NABLUS: Six people were killed in a West Bank shoot-out on Sunday when an attempt to arrest a senior Hamas commander went awry, deepening the rift between the two main Palestinian factions.

The Islamist Hamas movement ruling the Gaza Strip warned that the rival Fatah group loyal to president Mahmud Abbas had crossed a "red line" over the killing of one of its top fighters in the arrest operation.

The gunfight erupted when Palestinian police dominated by Fatah tried to arrest Mohammed al-Samman, the commander of Hamas's armed wing in the northern West Bank who was also on Israel's wanted list.

Samman barricaded himself in a house in the town of Qalqiliya in the north of the Israeli-occupied territory together with Mohammed Yassin, another Hamas militant, police and Hamas said.

The ensuing shoot-out killed both Hamas men, three Palestinian policemen and a civilian. A curfew was imposed on the town near the border with Israel following the incident, police said.

Hamas branded the incident a "red line" and said it laid "complete responsibility of this ugly crime on Abbas and his security forces."

Describing Abbas and his forces as agents of arch-enemy Israel, Hamas said in a statement that it would respond "with acts," without elaborating.

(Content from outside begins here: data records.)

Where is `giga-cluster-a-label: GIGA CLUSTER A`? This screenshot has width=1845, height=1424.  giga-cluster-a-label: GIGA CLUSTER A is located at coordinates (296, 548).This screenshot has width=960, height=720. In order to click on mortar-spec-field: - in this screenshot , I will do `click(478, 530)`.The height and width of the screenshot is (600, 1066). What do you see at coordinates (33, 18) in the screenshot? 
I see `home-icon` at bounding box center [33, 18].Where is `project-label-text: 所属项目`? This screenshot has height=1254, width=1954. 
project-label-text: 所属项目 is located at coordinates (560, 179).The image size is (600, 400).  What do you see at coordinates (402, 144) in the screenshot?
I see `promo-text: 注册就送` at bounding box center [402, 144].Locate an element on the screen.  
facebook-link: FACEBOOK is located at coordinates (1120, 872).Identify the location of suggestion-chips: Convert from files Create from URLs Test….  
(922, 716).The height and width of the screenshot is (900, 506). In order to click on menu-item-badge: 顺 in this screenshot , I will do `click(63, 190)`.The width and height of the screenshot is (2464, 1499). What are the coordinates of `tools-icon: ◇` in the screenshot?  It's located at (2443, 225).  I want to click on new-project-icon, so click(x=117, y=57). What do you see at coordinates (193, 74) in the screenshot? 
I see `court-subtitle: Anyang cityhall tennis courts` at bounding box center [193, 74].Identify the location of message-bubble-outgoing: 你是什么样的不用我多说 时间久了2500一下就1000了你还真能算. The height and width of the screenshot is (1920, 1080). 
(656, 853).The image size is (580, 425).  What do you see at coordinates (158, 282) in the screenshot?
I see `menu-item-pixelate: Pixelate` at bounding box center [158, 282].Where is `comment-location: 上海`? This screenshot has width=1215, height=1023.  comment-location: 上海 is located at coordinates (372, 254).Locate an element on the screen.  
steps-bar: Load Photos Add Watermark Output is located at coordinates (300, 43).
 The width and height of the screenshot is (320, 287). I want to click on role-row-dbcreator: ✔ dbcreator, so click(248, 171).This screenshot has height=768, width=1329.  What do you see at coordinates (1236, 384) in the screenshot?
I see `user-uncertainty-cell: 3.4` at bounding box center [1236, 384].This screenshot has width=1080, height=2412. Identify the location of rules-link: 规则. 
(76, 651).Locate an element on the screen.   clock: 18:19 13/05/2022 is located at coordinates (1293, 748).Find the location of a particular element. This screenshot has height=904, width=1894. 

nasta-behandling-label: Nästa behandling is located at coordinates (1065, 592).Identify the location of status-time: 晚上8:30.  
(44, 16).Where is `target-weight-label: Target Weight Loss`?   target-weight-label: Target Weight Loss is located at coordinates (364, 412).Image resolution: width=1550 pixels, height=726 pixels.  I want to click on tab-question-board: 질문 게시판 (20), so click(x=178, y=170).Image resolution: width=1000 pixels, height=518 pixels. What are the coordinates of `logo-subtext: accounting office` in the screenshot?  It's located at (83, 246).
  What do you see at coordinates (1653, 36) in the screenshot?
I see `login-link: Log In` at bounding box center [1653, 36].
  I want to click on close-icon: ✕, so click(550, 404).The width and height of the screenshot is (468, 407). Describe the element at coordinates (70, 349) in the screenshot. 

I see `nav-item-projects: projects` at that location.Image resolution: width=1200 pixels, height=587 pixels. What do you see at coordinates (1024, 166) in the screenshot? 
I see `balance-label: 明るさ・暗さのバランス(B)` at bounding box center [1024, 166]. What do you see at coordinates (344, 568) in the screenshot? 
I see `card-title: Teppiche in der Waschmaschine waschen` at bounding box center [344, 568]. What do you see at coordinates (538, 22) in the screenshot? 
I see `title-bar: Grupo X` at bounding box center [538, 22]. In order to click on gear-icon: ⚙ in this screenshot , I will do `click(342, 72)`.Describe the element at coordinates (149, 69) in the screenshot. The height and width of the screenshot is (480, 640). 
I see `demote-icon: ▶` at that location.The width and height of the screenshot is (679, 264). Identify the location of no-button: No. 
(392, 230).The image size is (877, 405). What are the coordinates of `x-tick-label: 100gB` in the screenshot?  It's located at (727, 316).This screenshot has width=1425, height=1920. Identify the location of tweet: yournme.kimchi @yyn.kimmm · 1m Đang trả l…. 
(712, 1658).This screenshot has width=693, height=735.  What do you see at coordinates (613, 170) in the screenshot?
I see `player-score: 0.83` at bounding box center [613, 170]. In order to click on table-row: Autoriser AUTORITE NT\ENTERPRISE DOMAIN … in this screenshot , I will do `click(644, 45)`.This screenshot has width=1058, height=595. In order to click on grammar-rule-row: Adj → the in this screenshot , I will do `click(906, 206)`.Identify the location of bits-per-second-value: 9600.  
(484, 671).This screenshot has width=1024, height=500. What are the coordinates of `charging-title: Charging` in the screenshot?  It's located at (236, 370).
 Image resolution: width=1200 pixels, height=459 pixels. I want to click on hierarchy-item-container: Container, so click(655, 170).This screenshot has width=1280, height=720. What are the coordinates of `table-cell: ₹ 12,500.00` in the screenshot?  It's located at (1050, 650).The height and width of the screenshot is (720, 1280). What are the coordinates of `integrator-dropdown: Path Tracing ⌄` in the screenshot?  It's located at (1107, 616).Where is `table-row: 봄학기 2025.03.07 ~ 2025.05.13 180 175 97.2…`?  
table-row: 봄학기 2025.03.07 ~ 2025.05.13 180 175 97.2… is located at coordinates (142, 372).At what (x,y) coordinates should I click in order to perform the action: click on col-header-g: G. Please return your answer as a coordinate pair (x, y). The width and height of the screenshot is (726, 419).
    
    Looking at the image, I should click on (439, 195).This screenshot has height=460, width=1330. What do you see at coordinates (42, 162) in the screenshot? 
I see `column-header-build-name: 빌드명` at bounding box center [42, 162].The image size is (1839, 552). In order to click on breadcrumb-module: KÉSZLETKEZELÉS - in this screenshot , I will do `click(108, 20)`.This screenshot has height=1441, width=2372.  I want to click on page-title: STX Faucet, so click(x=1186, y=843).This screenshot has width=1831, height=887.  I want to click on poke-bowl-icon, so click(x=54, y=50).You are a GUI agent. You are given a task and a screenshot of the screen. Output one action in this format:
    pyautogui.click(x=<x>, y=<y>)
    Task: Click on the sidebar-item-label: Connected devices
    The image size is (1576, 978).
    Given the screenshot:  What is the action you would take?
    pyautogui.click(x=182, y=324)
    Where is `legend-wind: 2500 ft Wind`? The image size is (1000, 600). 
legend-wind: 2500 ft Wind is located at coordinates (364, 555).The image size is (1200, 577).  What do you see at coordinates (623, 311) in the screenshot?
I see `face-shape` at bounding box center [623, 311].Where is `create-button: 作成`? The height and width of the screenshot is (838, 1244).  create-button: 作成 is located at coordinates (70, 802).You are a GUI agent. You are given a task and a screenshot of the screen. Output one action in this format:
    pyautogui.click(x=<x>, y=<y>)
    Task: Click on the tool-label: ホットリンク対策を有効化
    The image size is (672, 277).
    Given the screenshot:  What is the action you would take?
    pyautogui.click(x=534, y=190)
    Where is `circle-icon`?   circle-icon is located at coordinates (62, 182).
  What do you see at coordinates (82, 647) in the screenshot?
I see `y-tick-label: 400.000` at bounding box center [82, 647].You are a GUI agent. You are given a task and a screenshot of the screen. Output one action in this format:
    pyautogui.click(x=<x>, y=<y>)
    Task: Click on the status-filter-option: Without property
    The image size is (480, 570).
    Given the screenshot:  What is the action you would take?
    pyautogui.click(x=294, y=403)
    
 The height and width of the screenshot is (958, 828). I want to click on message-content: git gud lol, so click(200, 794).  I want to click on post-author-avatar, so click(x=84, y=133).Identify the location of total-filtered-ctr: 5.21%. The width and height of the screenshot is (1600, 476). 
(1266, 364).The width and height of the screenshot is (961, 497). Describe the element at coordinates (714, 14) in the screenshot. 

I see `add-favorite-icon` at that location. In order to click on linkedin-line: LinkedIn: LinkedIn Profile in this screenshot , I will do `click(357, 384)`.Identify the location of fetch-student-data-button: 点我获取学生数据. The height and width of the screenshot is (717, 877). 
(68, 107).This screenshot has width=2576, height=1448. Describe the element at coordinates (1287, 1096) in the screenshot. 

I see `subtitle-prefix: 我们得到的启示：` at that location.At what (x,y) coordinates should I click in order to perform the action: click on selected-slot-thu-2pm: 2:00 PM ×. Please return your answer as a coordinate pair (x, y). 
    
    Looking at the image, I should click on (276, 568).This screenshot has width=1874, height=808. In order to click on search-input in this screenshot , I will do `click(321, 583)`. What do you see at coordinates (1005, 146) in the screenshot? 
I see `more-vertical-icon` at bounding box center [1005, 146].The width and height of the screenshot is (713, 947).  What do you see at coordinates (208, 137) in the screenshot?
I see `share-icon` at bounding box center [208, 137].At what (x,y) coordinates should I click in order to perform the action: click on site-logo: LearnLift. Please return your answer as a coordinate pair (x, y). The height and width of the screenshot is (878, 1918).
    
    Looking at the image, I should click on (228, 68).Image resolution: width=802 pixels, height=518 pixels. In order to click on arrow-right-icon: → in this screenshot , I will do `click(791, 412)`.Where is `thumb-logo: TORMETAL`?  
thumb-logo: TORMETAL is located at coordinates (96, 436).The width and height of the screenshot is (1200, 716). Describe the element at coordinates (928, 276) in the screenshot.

"There is no difference between the occupation who shoots and the people who carry out their missions for them," a spokesman for Hamas's armed wing said at a press conference in Gaza.

The deep-seated rivalries between Hamas and Fatah boiled over in June 2007 when the Islamists violently seized control of Gaza, causing a split in Palestinian ranks that has become a key stumbling block in efforts to reach Middle East peace.

Hamas spokesman Fawzi Barhum said there was no chance of further reconciliation talks with Fatah after the "escalation by security services of Abu Mazen and Fatah against Hamas and its leaders in the West Bank."

"Fatah should choose -- dialogue with us or doing the dirty work of the Zionist enemy," Barhum said as Hamas decried the killing over mosque loudspeakers in Gaza City.

A senior official from the Fatah-led Palestinian Authority dismissed the Hamas accusations as "lies."

"The Palestinian Authority has one duty -- to impose security and the law and we will not allow what happened in Gaza to happen here in the West Bank under any circumstances," he said on condition of anonymity.

A spokesman for Palestinian security forces, Adnan Damiri, defended the arrest operation.

"We in the Palestinian security branches are not a political force. We are security. We will not allow any Palestinian party to have guns and threaten civilians."

Damiri also said that during the arrest, police discovered Hamas leaflets containing "incitement against the Palestinian Authority and against the Palestinian security branches."

"We consider what happened today as very dangerous," he said. "It was an attempt to destroy any hope of resuming the (reconciliation) dialogue."

Abbas's power based has been limited to the occupied West Bank since Hamas booted his Fatah party out of the Gaza Strip, which remains under a crippling Israeli blockade.

The two factions held five rounds of talks under Egyptian mediation in an attempt to reconcile but to no avail and the two sides have frequently accused their rivals of campaigns of persecution.

Rights group Amnesty International has lambasted both Hamas and Fatah for arbitrary detentions, torture and suppression of freedom of speech in their respective areas of control.

The Western-backed Abbas swore in a new Palestinian cabinet that includes members of Fatah but not Hamas on May 20, further widening the sectarian rift.